Piping Plovers are small, endangered shorebirds in Manitoba. Its call is described as a "plaintive peep-lo" which made it the perfect name for this blog as it too is a plaintive call, a Call to Action.
31 July 2002
All the chicks on Stevens Island and from the Channel nest have survived successfully and have now flown away from their nest sites. In the end, there were three surviving chicks on Stevens Island and two chicks from the Channel nest. Given how vulnerable the plovers are during incubation and while the chicks are young and flightless, some losses are inevitable. Compared with recent years' success rate, this year has been better in terms of chick survival.
22 July 2002
The remaining two Channel chicks have fledged successfully.

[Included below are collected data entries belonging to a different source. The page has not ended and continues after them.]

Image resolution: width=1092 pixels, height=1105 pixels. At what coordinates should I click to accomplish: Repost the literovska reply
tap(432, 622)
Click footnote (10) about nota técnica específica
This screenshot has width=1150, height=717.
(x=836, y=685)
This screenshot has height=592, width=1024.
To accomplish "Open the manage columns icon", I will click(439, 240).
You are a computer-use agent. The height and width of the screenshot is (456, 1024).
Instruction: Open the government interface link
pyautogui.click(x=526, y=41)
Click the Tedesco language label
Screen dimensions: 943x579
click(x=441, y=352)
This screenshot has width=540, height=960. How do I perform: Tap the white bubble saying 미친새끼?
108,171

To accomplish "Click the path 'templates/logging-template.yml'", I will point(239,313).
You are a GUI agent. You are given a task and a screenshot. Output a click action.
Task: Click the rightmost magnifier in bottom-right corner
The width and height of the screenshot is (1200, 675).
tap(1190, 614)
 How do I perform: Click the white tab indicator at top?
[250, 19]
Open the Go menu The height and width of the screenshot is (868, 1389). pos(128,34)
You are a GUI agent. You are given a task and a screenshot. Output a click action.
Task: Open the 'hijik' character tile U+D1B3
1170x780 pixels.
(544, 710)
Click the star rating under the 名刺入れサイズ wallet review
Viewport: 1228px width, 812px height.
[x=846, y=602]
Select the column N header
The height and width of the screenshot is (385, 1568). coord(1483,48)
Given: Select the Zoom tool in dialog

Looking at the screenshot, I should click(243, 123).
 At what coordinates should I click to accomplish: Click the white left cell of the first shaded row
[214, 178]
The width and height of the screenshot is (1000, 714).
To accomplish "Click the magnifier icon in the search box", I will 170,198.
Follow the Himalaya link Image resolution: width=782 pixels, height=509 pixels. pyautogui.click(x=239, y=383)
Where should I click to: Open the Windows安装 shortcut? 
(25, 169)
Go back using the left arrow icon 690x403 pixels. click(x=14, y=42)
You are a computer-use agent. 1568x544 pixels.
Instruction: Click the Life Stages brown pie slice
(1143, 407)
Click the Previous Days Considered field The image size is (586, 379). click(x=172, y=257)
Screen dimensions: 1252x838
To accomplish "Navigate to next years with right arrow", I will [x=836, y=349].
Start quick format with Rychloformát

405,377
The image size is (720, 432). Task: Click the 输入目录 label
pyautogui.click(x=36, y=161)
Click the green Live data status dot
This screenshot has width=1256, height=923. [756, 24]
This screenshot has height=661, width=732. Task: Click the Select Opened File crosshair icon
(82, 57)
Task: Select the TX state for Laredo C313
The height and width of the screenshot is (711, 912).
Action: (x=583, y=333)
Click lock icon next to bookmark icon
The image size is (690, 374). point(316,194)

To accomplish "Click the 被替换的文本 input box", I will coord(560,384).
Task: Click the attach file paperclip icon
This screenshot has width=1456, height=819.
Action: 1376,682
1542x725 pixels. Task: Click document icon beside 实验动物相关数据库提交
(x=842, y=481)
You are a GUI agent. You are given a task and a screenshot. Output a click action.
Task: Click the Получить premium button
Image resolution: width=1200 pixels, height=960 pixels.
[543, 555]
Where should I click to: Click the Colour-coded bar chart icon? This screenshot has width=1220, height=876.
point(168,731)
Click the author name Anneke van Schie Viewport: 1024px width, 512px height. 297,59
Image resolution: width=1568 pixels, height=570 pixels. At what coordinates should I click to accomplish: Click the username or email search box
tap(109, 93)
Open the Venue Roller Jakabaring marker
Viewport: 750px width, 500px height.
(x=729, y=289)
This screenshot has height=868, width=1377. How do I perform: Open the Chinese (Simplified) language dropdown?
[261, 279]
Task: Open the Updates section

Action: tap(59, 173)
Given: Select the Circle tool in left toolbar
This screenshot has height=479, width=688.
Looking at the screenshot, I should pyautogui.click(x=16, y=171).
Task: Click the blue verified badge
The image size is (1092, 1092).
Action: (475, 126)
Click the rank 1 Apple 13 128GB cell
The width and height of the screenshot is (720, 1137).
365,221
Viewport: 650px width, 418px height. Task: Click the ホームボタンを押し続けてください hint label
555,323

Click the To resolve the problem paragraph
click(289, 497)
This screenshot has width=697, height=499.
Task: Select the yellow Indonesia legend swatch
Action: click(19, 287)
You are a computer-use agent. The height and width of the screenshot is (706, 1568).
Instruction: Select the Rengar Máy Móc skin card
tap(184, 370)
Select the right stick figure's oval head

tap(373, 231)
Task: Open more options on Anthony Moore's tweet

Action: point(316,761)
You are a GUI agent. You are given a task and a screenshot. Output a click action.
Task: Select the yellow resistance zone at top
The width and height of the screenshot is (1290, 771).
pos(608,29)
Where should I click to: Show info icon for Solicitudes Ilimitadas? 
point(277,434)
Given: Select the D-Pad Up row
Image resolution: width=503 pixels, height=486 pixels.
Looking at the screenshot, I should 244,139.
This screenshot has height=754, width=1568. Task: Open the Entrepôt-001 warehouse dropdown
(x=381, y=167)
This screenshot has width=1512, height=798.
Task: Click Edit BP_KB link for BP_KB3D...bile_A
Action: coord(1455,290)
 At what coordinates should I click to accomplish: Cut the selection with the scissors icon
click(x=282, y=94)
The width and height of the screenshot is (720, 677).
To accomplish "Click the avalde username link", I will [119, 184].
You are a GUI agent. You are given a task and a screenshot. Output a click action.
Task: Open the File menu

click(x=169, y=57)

They were spotted flying along the East Beach in the accompany of one of the adults. We have also had another nest abandonnment in Parking Lot # 5. It was decided to pull the last egg from the nest for to send it for analysis by the Canadian Wildlife Service. Unfortunately it was too damaged to send it securely. Perhaps we will have better luck at this location next year. As the adults have moved onto the West Beach and it is too late for them to re-nest a third time, we have disassembled the fencing in the Parking Lot for the season. Like the fencing in the West Beach blow-out, we intend to erect this enclosure again next year. We have also disassembled the enclosure on the East Beach near the Change-house. With the high water levels, the water has begun pulling on the plastic fencing and it is becoming increasingly dangerous for the young plovers who may become caught if the fencing comes down around them. In addition, it poses a hazard for the pedestrians who regularly travel this section of beach. If the plovers nest here again, we will once again erect an enclosure around the nest, but because we don't know exactly where they might nest, we won't be able to install the fencing prior to the birds return like can in the Parking Lot or in the West Beach Blow-out.
16 July 2002
The East Beach chicks hatched three days ago, but unfortunately we have lost two of the chicks. The first chick was predated by crows within hours of hatching, while the second was found to be missing this morning. The remaining two chicks are growing rapidly and are being guarded by two very protective parents. With luck they will keep close to the willow on the dunes where they are protected from crows, gulls and the like. As the nesting season is nearly finished and there has yet to be any sign of nesting activity in the fenced-off area in the West Beach blow-out, we have disassembled the fencing. We plan to fence off this area again next year in the hope that the plovers will perhaps nest there again.
11 July 2002
Another of the chicks from the Channel nest has gone missing. As the chicks are now half-grown, it is assumed that predation was the cause. At this age, plover chicks are usually pretty safe from predators as they are larger, faster and more experienced, but until they have actually fledged they are still at risk. A new nest was found on Stevens Island near Grand Marais on Tuesday. One of the three eggs had already hatched so the other two should have hatched within the next 24 hours. Because of the island's isolated nature and because the eggs were already hatching, no protective fencing has been erected. Plover chicks are mobile within minutes of hatching so the fencing is of limited protection as both the adults and chicks regularly forage some distance from the nest.